* _EXERCISE AIM_: Render the data below as a Markdown table with two columns, "No." and "Entry", giving each nonblank line its own numbered row and omitting blank lines.

· · · · ·

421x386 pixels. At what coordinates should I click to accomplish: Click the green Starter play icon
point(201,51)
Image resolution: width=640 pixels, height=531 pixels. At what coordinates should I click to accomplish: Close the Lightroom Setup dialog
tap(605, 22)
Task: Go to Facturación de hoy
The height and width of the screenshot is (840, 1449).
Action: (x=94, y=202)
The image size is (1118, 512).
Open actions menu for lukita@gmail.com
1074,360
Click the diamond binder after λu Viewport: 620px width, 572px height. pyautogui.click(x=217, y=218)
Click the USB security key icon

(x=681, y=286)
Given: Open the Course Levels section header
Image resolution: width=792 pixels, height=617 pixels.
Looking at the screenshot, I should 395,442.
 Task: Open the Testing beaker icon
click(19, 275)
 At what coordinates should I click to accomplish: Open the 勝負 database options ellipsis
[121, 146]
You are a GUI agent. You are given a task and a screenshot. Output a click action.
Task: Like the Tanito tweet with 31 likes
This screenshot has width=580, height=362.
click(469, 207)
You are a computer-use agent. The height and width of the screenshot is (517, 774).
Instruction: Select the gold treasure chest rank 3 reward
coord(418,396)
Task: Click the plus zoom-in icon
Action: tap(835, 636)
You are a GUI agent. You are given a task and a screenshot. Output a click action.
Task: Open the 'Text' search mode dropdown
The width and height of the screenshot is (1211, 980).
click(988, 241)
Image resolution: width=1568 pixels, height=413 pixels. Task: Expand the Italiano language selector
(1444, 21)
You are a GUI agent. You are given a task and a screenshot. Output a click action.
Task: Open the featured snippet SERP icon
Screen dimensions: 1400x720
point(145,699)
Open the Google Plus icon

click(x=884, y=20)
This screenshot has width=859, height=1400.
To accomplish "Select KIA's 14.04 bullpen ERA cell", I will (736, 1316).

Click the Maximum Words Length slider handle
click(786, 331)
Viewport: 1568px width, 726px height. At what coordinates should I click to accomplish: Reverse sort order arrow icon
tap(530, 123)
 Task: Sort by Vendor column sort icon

· · · · ·

* _REPLY_:
| No. | Entry |
|---|---|
| 1 | 421x386 pixels. At what coordinates should I click to accomplish: Click the green Starter play icon |
| 2 | point(201,51) |
| 3 | Image resolution: width=640 pixels, height=531 pixels. At what coordinates should I click to accomplish: Close the Lightroom Setup dialog |
| 4 | tap(605, 22) |
| 5 | Task: Go to Facturación de hoy |
| 6 | The height and width of the screenshot is (840, 1449). |
| 7 | Action: (x=94, y=202) |
| 8 | The image size is (1118, 512). |
| 9 | Open actions menu for lukita@gmail.com |
| 10 | 1074,360 |
| 11 | Click the diamond binder after λu Viewport: 620px width, 572px height. pyautogui.click(x=217, y=218) |
| 12 | Click the USB security key icon |
| 13 | (x=681, y=286) |
| 14 | Given: Open the Course Levels section header |
| 15 | Image resolution: width=792 pixels, height=617 pixels. |
| 16 | Looking at the screenshot, I should 395,442. |
| 17 |  Task: Open the Testing beaker icon |
| 18 | click(19, 275) |
| 19 |  At what coordinates should I click to accomplish: Open the 勝負 database options ellipsis |
| 20 | [121, 146] |
| 21 | You are a GUI agent. You are given a task and a screenshot. Output a click action. |
| 22 | Task: Like the Tanito tweet with 31 likes |
| 23 | This screenshot has width=580, height=362. |
| 24 | click(469, 207) |
| 25 | You are a computer-use agent. The height and width of the screenshot is (517, 774). |
| 26 | Instruction: Select the gold treasure chest rank 3 reward |
| 27 | coord(418,396) |
| 28 | Task: Click the plus zoom-in icon |
| 29 | Action: tap(835, 636) |
| 30 | You are a GUI agent. You are given a task and a screenshot. Output a click action. |
| 31 | Task: Open the 'Text' search mode dropdown |
| 32 | The width and height of the screenshot is (1211, 980). |
| 33 | click(988, 241) |
| 34 | Image resolution: width=1568 pixels, height=413 pixels. Task: Expand the Italiano language selector |
| 35 | (1444, 21) |
| 36 | You are a GUI agent. You are given a task and a screenshot. Output a click action. |
| 37 | Task: Open the featured snippet SERP icon |
| 38 | Screen dimensions: 1400x720 |
| 39 | point(145,699) |
| 40 | Open the Google Plus icon |
| 41 | click(x=884, y=20) |
| 42 | This screenshot has width=859, height=1400. |
| 43 | To accomplish "Select KIA's 14.04 bullpen ERA cell", I will (736, 1316). |
| 44 | Click the Maximum Words Length slider handle |
| 45 | click(786, 331) |
| 46 | Viewport: 1568px width, 726px height. At what coordinates should I click to accomplish: Reverse sort order arrow icon |
| 47 | tap(530, 123) |
| 48 |  Task: Sort by Vendor column sort icon |